Contrary to socialist mythology, the British class system has always been permeable, of which Sir Patrick, born to a working class family, is living proof. In fact, only about two per cent of all English peerages go back further than 100 years, suggesting a high social mobility, both upwards and downwards.
An actor (or an intellectually challenged politician like John Major) can be forgiven for dreaming about a classless society. People who think more deeply know that classlessness is neither achievable nor desirable.
Whenever people have tried to achieve it, they’ve only ever succeeded in massacring or banishing the traditional upper classes and then replacing them with new ones, infinitely less suited for the role.
God clearly creates people unequal in every respect that matters: intelligence, character, talent, enterprise – you name it. And it’s to be expected that, when such qualities are put into effect, society will become stratified.

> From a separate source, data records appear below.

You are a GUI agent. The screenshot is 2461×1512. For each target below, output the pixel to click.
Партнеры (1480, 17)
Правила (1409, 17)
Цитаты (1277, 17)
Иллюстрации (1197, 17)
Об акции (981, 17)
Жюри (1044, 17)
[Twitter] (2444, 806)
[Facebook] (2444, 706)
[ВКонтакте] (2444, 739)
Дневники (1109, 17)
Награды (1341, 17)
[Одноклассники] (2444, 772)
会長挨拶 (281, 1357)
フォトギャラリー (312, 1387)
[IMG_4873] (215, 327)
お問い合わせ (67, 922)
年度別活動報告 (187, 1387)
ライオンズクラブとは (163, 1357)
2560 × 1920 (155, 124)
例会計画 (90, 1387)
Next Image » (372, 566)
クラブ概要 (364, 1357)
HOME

Even the church, while asserting the equality of all before God, never suggests that people ought to be equal in any other respect. According to one of Jesus’s parables the kingdom of God is a place where “many are called but few are chosen”.
It’s not only birds of a feather but also roughly similar people who flock together. Naturally, once a cohesive group is formed, it tries to protect its integrity. Class barriers fall in place, and they are only ever raised with reluctance.
But raised they are, for any group needs an influx of fresh blood to keep itself viable. Even European royalty occasionally admits commoners into the fold, with variable results.
Our class-tortured Sir Patrick found that starring in a hit TV series made him a Hollywood proletarian. The upper classes were formed of the big-screen stars, who tended to look down on TV upstarts. Even such a cloistered society arranged itself hierarchically.
Thus Sir Stewart’s fondest but rather silly dreams were frustrated. I hope he has learned his lesson: classlessness exists only in a mass grave. And mass graves always proliferate whenever those who aren’t only thick but also wicked try to make such dreams come true.